The Deadly Logics of Biocapital
The COVID-19 pandemic reignited discussions about patent regimes and distribution sovereignty to address vaccine apartheid. Economists like Jayati Ghosh and Joseph Stiglitz emphasized national sovereignty over vaccine production and distribution as a necessary corrective to “vaccine imperialism.” This presentation, focusing on the production and circulation of AstraZeneca vaccines, argues for two Marxist interventions on health.
First, it highlights the inadequacies of binaries like North and South in understanding vaccine distribution, which unfold over a complex terrain of patents, multilateral purchase agreements, and financial bonds. The history of Indian pharma illustrates the complex entanglements and brokerage economies involving venture capitalists, universities, pharmaceutical companies, nation-states, NGOs, and international institutions. In the decolonial era, the state's capacity to secure health for its republic centered on manufacturing and distribution capabilities. Preventive health and the production of generic medicines and vaccines became integral to national sovereignty. However, since the 1980s, liberalized fiscal policies and land distribution facilitated the growing privatization of vaccine manufacturing in India. By the 1990s, India had become a hub for generic medicines, vaccines, and clinical trials. The rhetoric of South-South cooperation and anticolonial non-alignment masks the corporate interests driving India's pharma capital expansion. Health sovereignty overlooks the circuit of capital and the deeper interconnections between health, capital, and the state.

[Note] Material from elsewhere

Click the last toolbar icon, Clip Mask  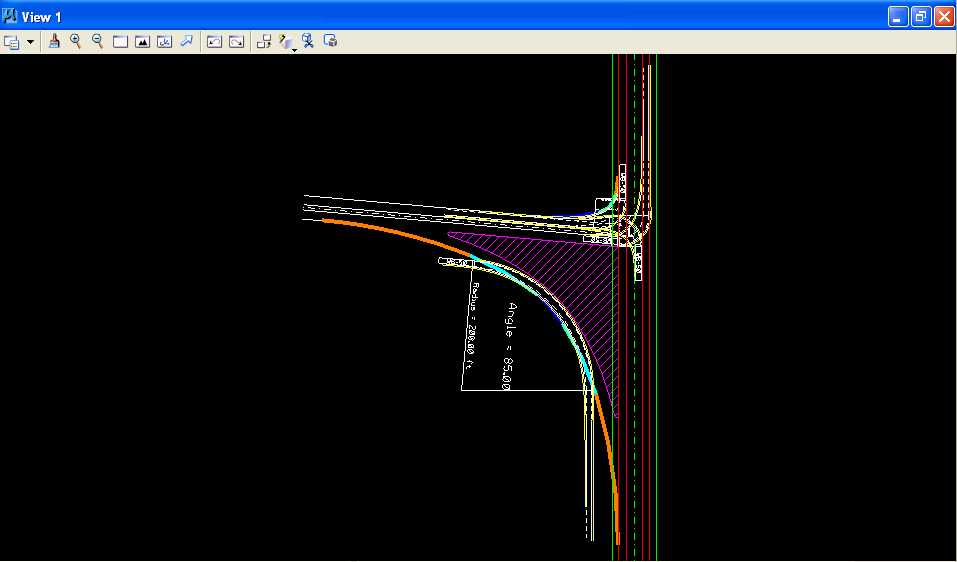tap(330, 42)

Second, by tracing the relations between universities, finance capital, manufacturers, GAVI/WHO, and the State, the presentation reveals how global supply chains generate value. Health crises are both constitutive of and consequential for capital circuits. The pandemic crisis structure reveals the workings of global capitalism in the health sector, transcending geographic boundaries. The violent exclusion of people through death and lifelong disability (health crisis) is not a consequence but a condition of possibility for capital.